TR: Chalky's a black man in the 1920s but has the respect — and fear — of his white peers. Are you glad he's able to exhibit strength in an era when blacks were largely subjugated?
MKW: The thing I wanted people to come away with is not to see an angry black man. I wanted you to see a black man not fighting for his due, not feeling like anything is owed to him per se. I want you to see a black man who's taken some bumps and some bruises but has seen some hardships, but made a promise that no one is going to take advantage of him ever in life. He set up a better way of life for his children; all men share that.

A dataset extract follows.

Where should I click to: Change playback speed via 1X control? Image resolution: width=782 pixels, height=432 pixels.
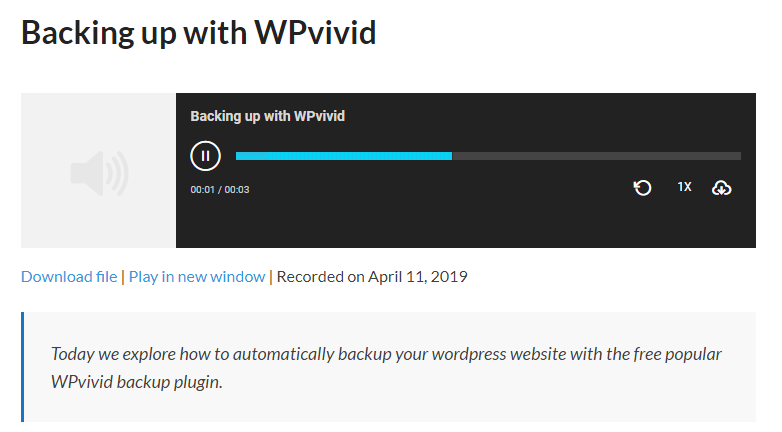pyautogui.click(x=684, y=187)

I don't want people to look at Chalky like, oh that's a black man's plight. Anybody who's been oppressed, anybody who's had issues coming to America making their way can look at Chalky and say, I like that dude, he's a stand-up dude. He's like an American underdog, who speaks to all men.
I always tell people between Chalky and Omar: Omar was into the thrill of the hunt, whereas Chalky will always recognize a good business opportunity … get a come-up for himself. But they're both very loyal. And both march to a moral code.
Editor's note: A previous version of this interview said Boardwalk Empire is in its second season. This is the show's third season. We regret the error.
Brett Johnson is The Root's associate editor.